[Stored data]
++++++++++

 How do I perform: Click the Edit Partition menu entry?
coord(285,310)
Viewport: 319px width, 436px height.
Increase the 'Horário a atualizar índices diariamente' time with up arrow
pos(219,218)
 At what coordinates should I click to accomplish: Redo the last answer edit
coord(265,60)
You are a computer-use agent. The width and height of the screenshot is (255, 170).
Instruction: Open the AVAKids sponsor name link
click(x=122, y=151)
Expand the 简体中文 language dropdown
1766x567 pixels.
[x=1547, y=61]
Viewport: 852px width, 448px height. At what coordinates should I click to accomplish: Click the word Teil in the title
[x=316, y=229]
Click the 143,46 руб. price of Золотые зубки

++++++++++

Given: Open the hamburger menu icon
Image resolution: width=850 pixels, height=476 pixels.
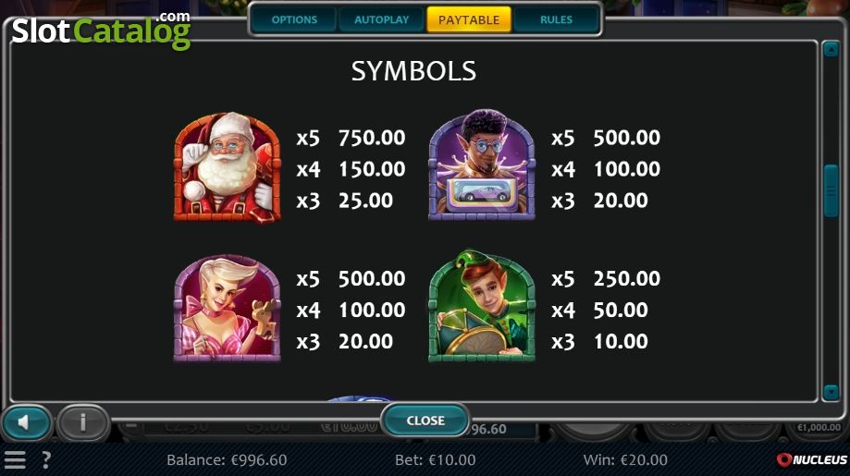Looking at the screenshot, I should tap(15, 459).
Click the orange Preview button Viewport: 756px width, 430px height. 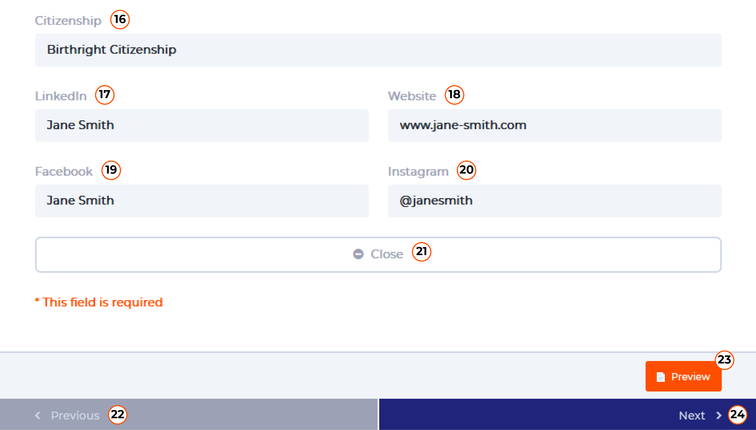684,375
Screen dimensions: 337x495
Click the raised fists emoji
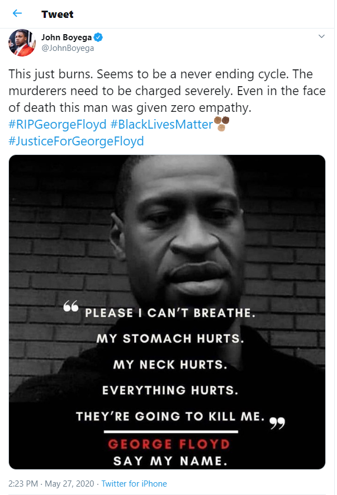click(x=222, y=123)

++++++++++

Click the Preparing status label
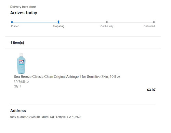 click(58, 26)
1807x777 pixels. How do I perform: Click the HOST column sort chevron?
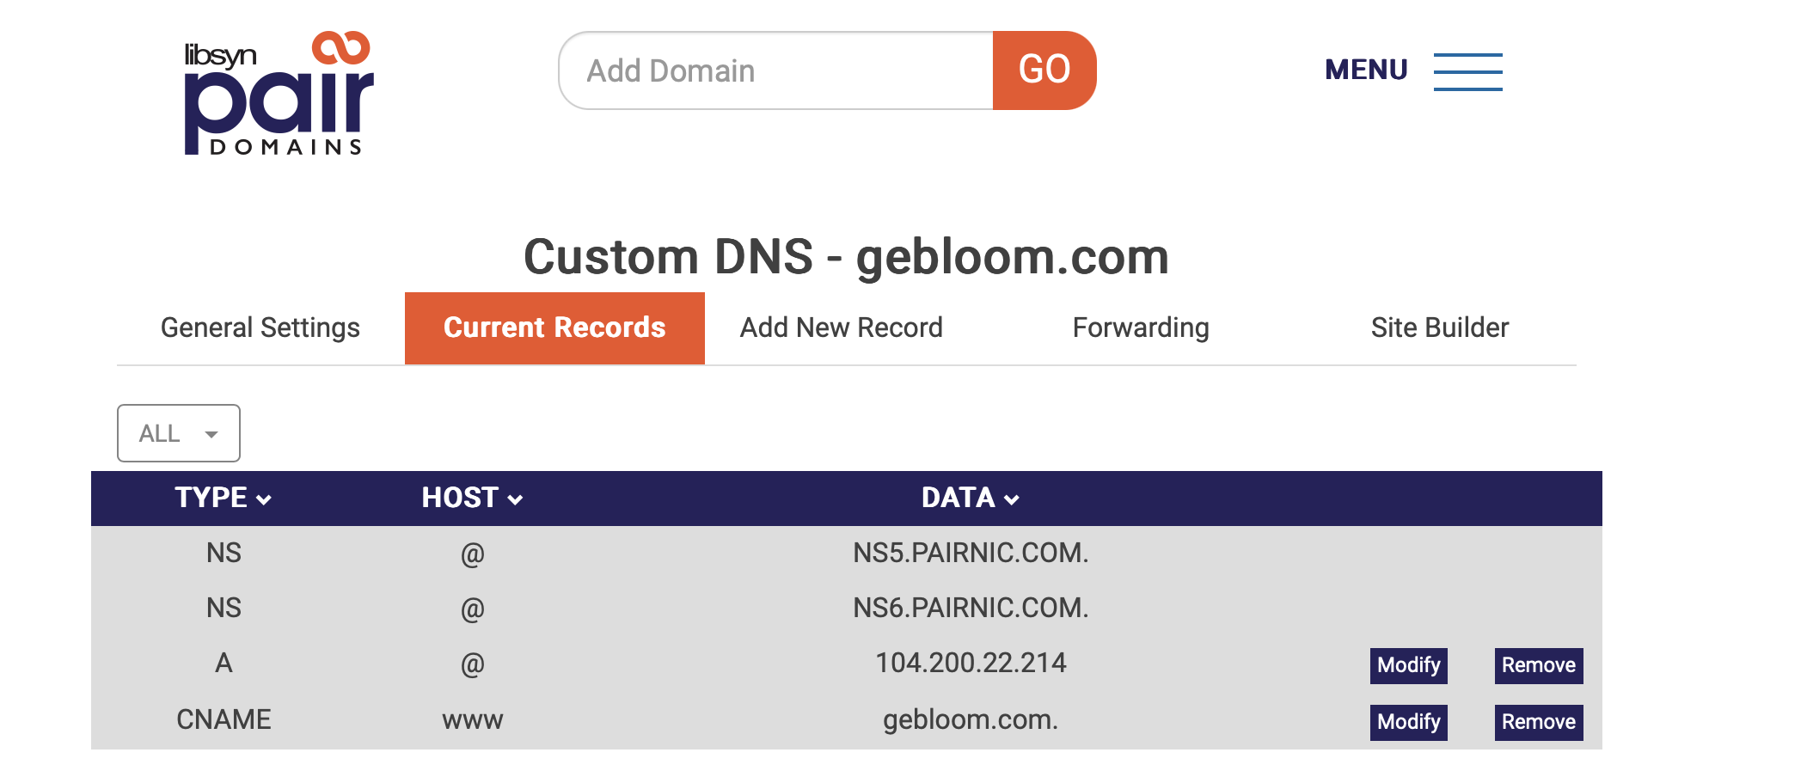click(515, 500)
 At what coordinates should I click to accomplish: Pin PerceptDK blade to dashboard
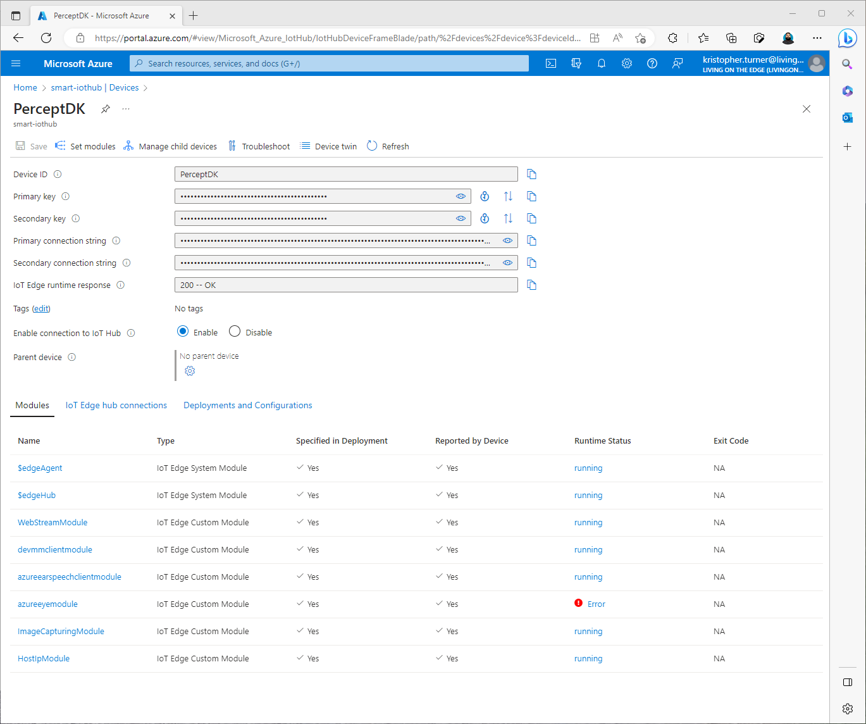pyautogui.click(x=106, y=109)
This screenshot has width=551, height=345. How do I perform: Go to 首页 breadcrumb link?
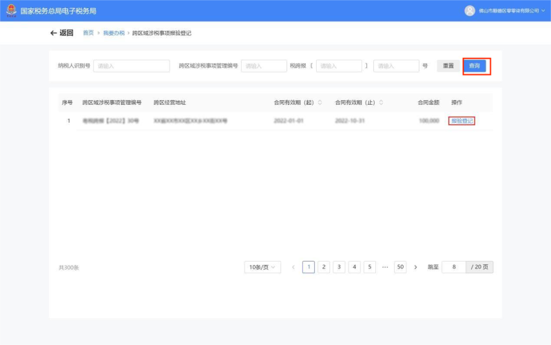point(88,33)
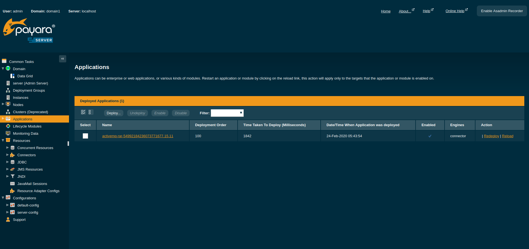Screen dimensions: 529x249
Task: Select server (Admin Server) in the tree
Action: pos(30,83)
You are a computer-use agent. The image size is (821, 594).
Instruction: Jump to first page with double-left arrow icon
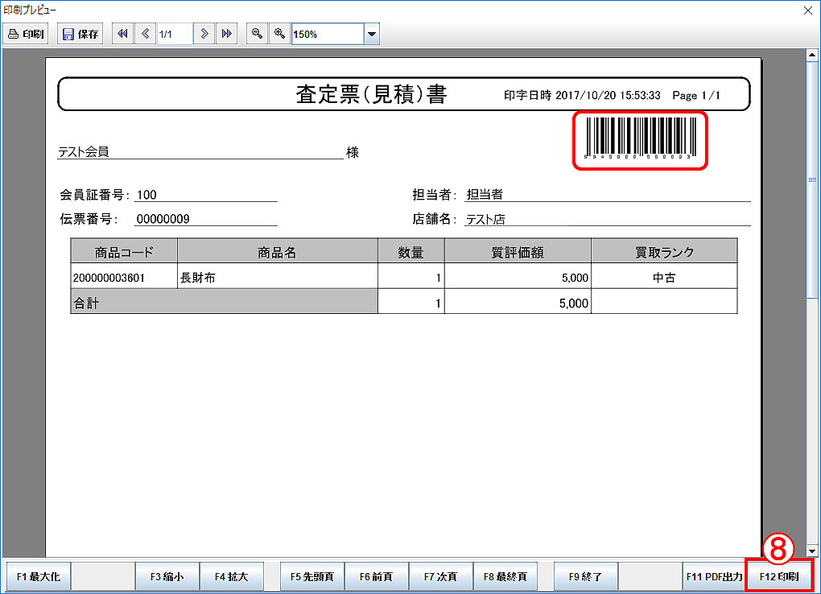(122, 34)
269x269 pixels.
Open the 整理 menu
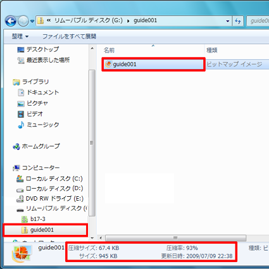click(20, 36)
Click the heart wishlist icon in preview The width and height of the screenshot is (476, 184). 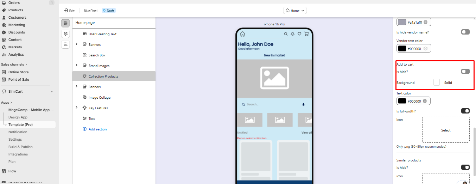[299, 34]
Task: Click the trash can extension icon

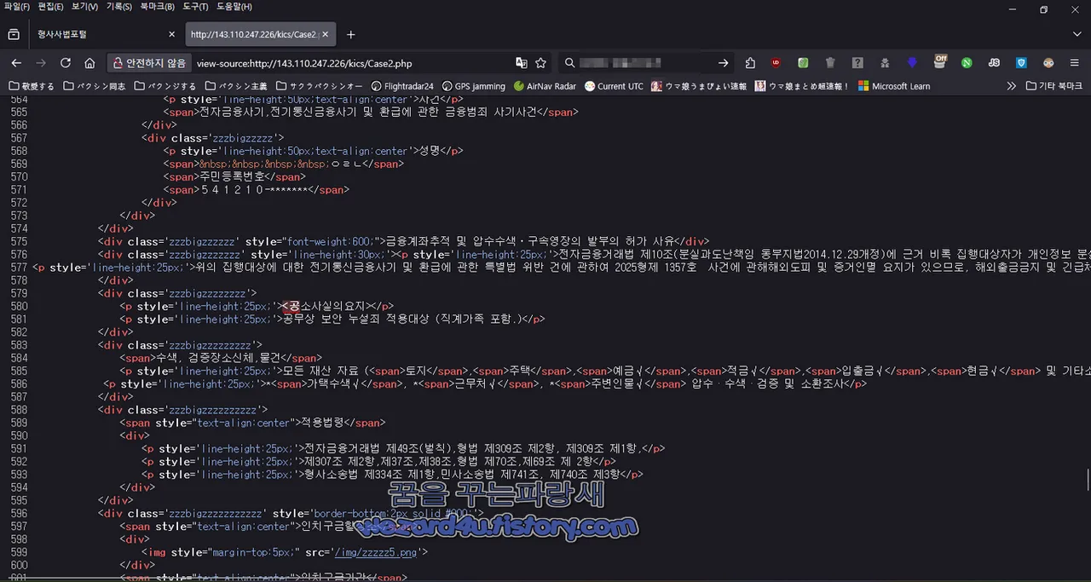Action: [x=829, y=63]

++++++++++

What to produce -> Take the records above and return, word for word, only the lines that fall from the line with "How do I perform: Click the Edit" to the line with "Click the 143,46 руб. price of Золотые зубки", both of them included.

Written solution ->
 How do I perform: Click the Edit Partition menu entry?
coord(285,310)
Viewport: 319px width, 436px height.
Increase the 'Horário a atualizar índices diariamente' time with up arrow
pos(219,218)
 At what coordinates should I click to accomplish: Redo the last answer edit
coord(265,60)
You are a computer-use agent. The width and height of the screenshot is (255, 170).
Instruction: Open the AVAKids sponsor name link
click(x=122, y=151)
Expand the 简体中文 language dropdown
1766x567 pixels.
[x=1547, y=61]
Viewport: 852px width, 448px height. At what coordinates should I click to accomplish: Click the word Teil in the title
[x=316, y=229]
Click the 143,46 руб. price of Золотые зубки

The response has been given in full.